* Task statement *
Continue the forum post about optional synonym searching with Ferret in a Rails application from its last line.

* Text section *

-----

Hi,
I’ve implemented synonym searching in my rails application but have
an idea I’d like to implement but can’t figure out how to do. The
idea is that I’d like to give the end user the choice on whether to
search for the synonym of a word or not. Preferably by extending the
query language to parse a construct similar to ‘%word1’ and then have
the word turned into a or list (i.e., word1|word2|word3|…).
Currently, the query parser constantly calls SynonymTokenFilter to
get synonyms for each token. Is there a way I can go about achieving
this functionality?
Here’s an overview of what I’ve done so far:
My model classes in my rails app use acts_as_ferret with a call that
looks like:
acts_as_ferret(
:fields => [:body],
:store_class_name => true,
:ferret => {
:or_default => false,
:analyzer => SynonymAnalyzer.new(WordnetSynonymEngine.new, [])
}
)
I created a SynonymAnalyzer and SynonymTokenFilter:
class SynonymAnalyzer < Ferret::Analysis::Analyzer
include Ferret::Analysis
def initialize(synonym_engine, stop_words =
FULL_ENGLISH_STOP_WORDS, lower = true)
@synonym_engine = synonym_engine
@lower = lower
@stop_words = stop_words
end
def token_stream(field, str)
ts = StandardTokenizer.new(str)
ts = LowerCaseFilter.new(ts) if @lower
ts = StopFilter.new(ts, @stop_words)
ts = SynonymTokenFilter.new(ts, @synonym_engine)
end
end
class SynonymTokenFilter < Ferret::Analysis::TokenStream
include Ferret::Analysis
def initialize(token_stream, synonym_engine)
@token_stream = token_stream
@synonym_stack = []
@synonym_engine = synonym_engine
end
def text=(text)

-----

* Entries supplied *
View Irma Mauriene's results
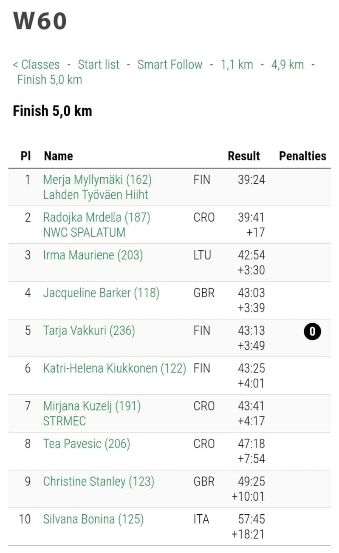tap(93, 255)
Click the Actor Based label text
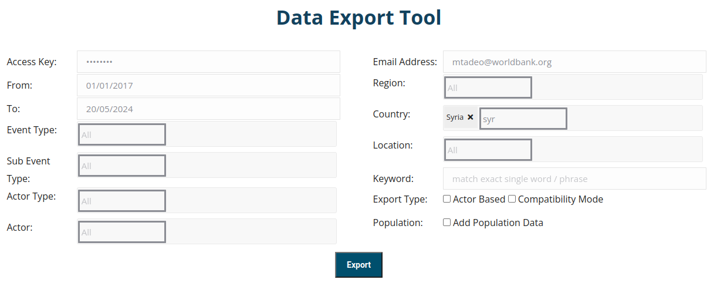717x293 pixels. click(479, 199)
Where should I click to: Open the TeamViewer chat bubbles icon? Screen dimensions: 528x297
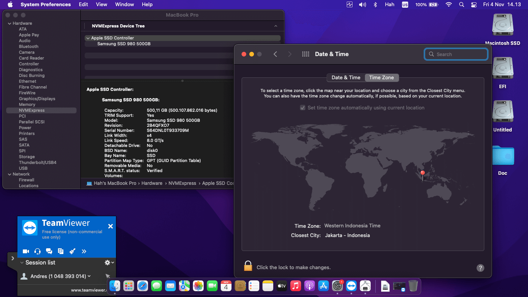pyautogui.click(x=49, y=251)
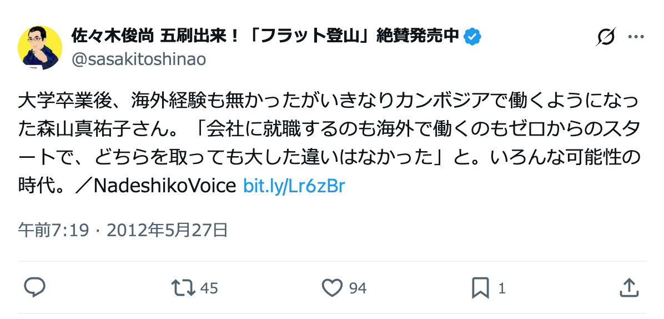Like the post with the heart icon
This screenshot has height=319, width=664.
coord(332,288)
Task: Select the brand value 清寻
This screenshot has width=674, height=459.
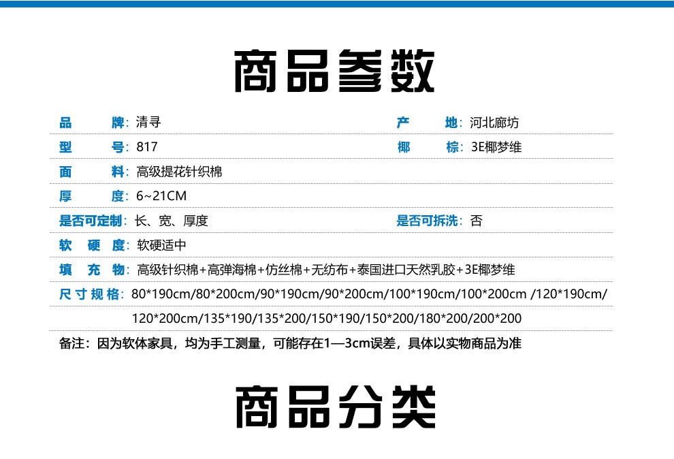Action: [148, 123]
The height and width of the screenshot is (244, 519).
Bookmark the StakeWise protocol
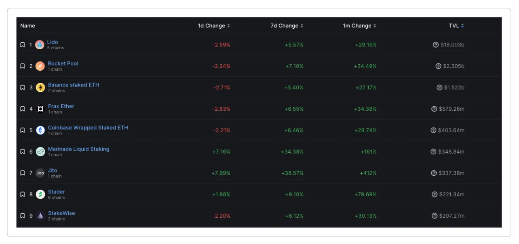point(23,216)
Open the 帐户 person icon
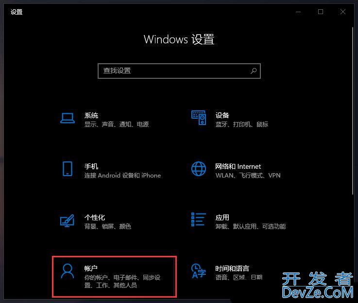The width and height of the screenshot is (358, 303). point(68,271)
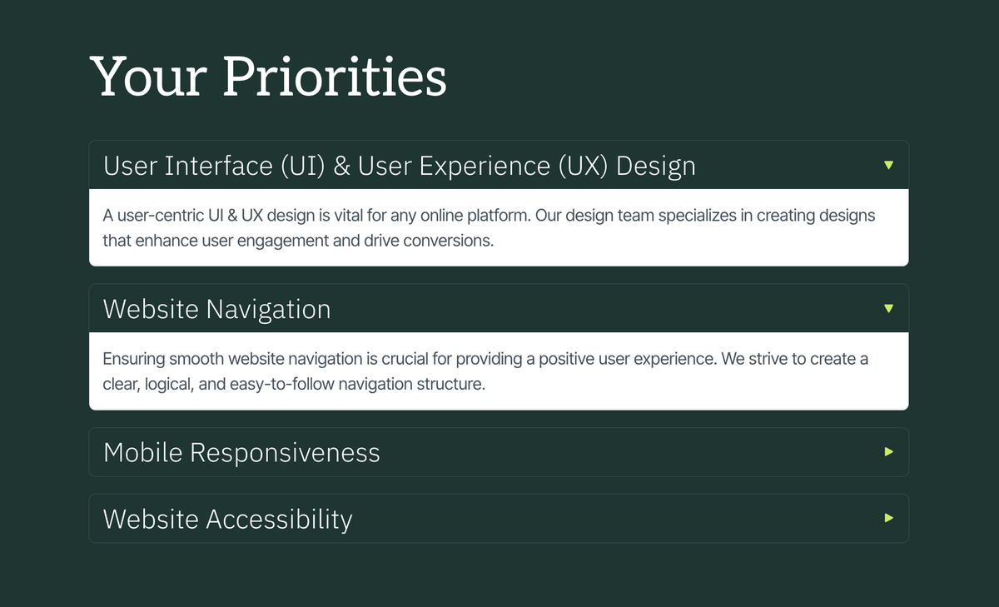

-----

* Output of the task *
@token_stream.text = text
end
def next
return @synonym_stack.pop if @synonym_stack.size > 0
if token = @token_stream.next
add_synonyms_to_stack(token) unless token.nil?
end
return token
end
private
def add_synonyms_to_stack(token)
synonyms = @synonym_engine.get_synonyms(token.text)
return if synonyms.nil?
synonyms.each do |s|
@synonym_stack.push(
Token.new(s, token.start, token.end, 0))
end
end
end
FInally a WordnetSynonymEngine that queries my wordnet index I created:
class WordnetSynonymEngine
include Ferret::Search
def initialize(index_name = “wordnet”)
@searcher = Searcher.new("#{RAILS_ROOT}/index/#{ENV
[‘RAILS_ENV’]}/#{index_name}")
end
def get_synonyms(word)
@searcher.search_each(TermQuery.new(:word, word)) do |doc_id,
score|
return @searcher[doc_id][:syn]
end
return nil
end
end
It works great except that I’d really like that ability to only run
tokens through the SynonymTokenFilter when they are prepended by an
unescaped % sign.
Also, if anyone is interested I can post the code for turning the
wordnet prolog database into a ferret database (primarily recoding
the java lucene program that did the same thing to ruby and ferret).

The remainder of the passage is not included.